As so many of his ilk are. It is almost as if they see the asteroid heading towards them, about wipe them clean from the planet. And by gosh, golly gee and darn it to heck, they resent that.
Tell us what you REALLY feel
In a few days Janet Mills will be stealing LaPages job and Maine will finally be rid of him.
Only because he couldn’t figure out how to stamp his feet on the certificate.
Sad baby is sad.
The best thing this guy ever did for Maine was announce that he’s moving to Florida.
Paul LePage: forgotten but not gone.
It will be a joyous day when this lunatic prick disappears from the political stage
On the other hand, tell me you wouldn’t tune into a Dirty Jobs spinoff featuring a three-man menial work crew of Donald Trump, Paul LePage, and Joe Arpaio.
Reminds me about a story involving Rudy Ghouliani and the maddening recurrence of Jock Itch . . .
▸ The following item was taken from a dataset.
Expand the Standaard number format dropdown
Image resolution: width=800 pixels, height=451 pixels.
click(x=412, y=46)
only if they are chained together - and scrubbing septic tanks
It would be interesting only to see how little work these assholes would accomplish.
I’m not sure I was completely aware of how satisfying I would find the crybaby bitterness of republicans losing (or even just almost losing) elections that they were sure they had put the fix in on. Imagine the horror on their faces when all of their election tampering, disenfranchisement and reapportionment efforts turned out to not be enough.
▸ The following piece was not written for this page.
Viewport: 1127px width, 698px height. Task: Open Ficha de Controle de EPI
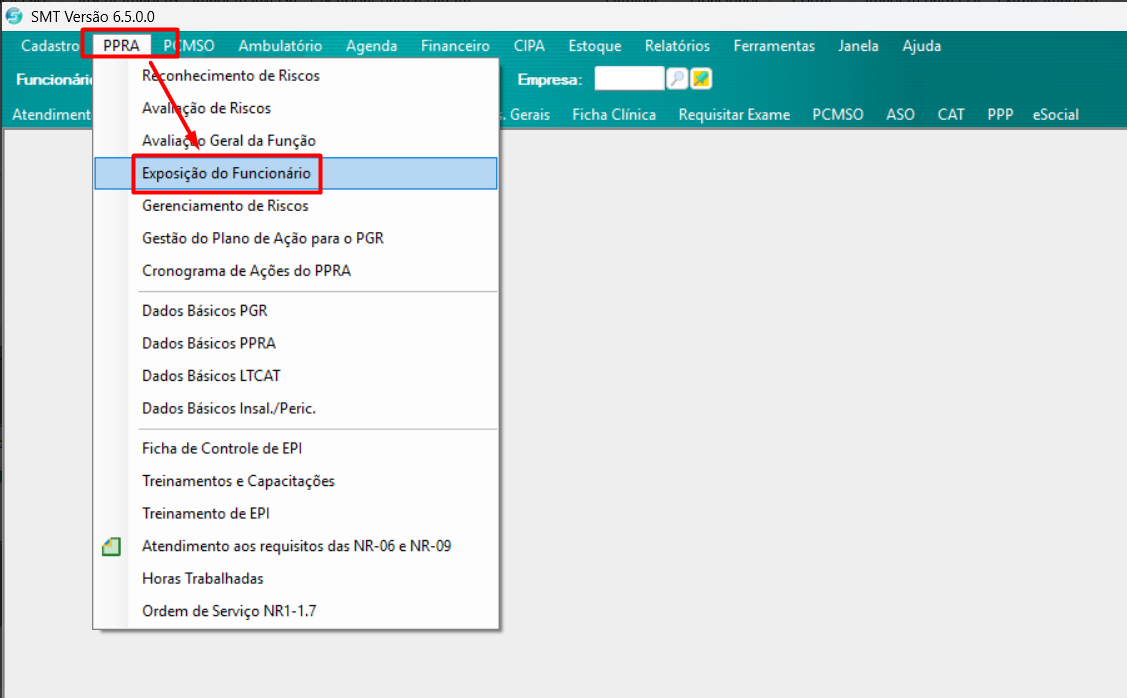coord(222,449)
Of course, we don’t have to imagine. All we need to know can be gathered from a single glance at the bewildered and angry face of Florida’s Rick Scott when he thought he was not going to be declared the Senate winner and he cried that “I will not sit idly by while unethical liberals try to steal this election from the people of Florida!”
Yes he is, a big man baby who need a cannibis binky
His grifter family can’t leave soon enough
and if they’re really good, then they’ll get brushes…
Le Page never got a majority in his own elections and now complains about someone else.
This guy gives horse’s asses a bad name.